As of November  2019, there are more than 160 million smartphone users in Pakistan. With the increasing availability of 3G and 4G services in remote areas, the outlook of the smartphone industry, at least on paper, looks promising.

The rapid growth of smartphone users, however, has opened up a Pandora’s box of counterfeit smartphones in the market. These smartphones are not approved by the Pakistan Telecommunication Authority (PTA) due to non-payment of taxes.

Pakistan is one of the largest growing smartphone markets in the world. In November 2017, Google earmarked Pakistan amongst the next 4 countries to hit a billion smartphone users. With such a dynamically growing market, Pakistan has its fair share of counterfeit smartphone trade.

By the Numbers

The large influx of Chinese counterfeit mobile phones in the country has led to the government losing millions of dollars in tax revenue. In the fiscal year 2016-17, mobile phones worth $71 million were imported in Pakistan. What’s shocking here is that market source and experts estimate that nearly $10 million worth of phones imported were counterfeit.

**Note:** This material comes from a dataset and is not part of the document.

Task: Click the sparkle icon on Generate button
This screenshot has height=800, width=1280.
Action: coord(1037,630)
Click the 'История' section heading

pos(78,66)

The PTA announced in 2018 that all smartphones in Pakistan must register with the Device Identification Registration and Blocking System (DIRBS) by 25th January of 2019. Once the deadline ended, PTA started taking action from the 30th of April, aiming to block over 3 million illegal smartphones.

PTA aims to generate nearly $200 million in revenue per annum that it was losing the counterfeit smartphone trade. However, it’s worth noting that 3 million is the number of illegal smartphones that are being used in Pakistan. This does not reflect the total number of counterfeit smartphones in the country.

Since the implementation of DIRBS, imports declined by 3.1% in the first half of the fiscal year 2018-19 compared to the previous half, according to the Pakistan Bureau of Statistics. Overall, the total imports from July to December 2018 were just $655.296 million in contrast to $742.801 million from July to December 2017.

Why Do Pakistanis Buy Fake Smartphones?

Many factors come into play when buying a smartphone in Pakistan. According to a study in the Asian Journal of Empirical Research, the two main drivers of buying cheap smartphones, which in most cases are fake or not approved by FTA, are experience and price. Counterfeit smartphones with comparable features to branded ones are often available at a significantly lower price.

Mobile snatching in cities like Karachi is another factor why many people sought for cheap smartphones. In 2018, there were more mobile snatching incidents in the city compared to 2013, despite the fact that the overall security and safety conditions in the city improved.

Ultimately, a lack of awareness by the shopkeepers and consumers results in the trade and use of counterfeit phones. Both the buyers and sellers are not aware of the economic impact these counterfeit phones have not just locally but globally as well.

How Pakistan Is Tackling the Counterfeit Smartphone Industry

As a country with a rapidly growing smartphone market, Pakistan has taken steps to address the ever-increasing counterfeit phone trade and illegal trade in general. In fact, there have been a record number of seizures of smuggled goods (not just smartphones) in Pakistan in the fiscal year 2018-19.

One of the measures PTA introduced in 2018 to tackle counterfeit and non-registered smartphone problem in the country was to jail offenders involved in registration of fake smartphones for up to 7 years.

From January 2019, PTA has blocked over 17.4 million smartphones due to the nonpayment of taxes and has advised citizens to only purchase PTA-approved devices. In terms of users, Pakistan lost 161,000 mobile users in June 2019.

There have also been incidences where the PTA and Federal Bureau of Revenue (FBR) have charged smartphone users 15 times the price of their phones.

In one such instance, a person who bought a PKR 4,000 smartphone was billed an astronomical amount of PKR 50,000 in taxes. This is due to the fact that the counterfeit phone with a generic brand name was actually having an IMEI number of a Samsung Note 9. In this instance, PTA had the right to charge the consumer the said taxes.

Because PTA approved smartphones are identified by their IMEI, even if a consumer pays less than PKR 5,000 for a smartphone, they may end up paying PKR 50,000 or more in taxes.

Long Road Ahead

There is no doubt that the government is on the right track to address the growing issue of counterfeit smartphone trade in Pakistan. However, there is still much work to be done as Pakistan still has a long way to go in the fight against counterfeit mobile phones.

In August 2019, Pakistan Today reported that even after the PTA regulations, smuggled phones are still available in major mobile markets in cities like Lahore as well as online platforms like OLX. A major crackdown of mobile markets and raising awareness amongst consumers should be the next steps toward tackling the illegal trade.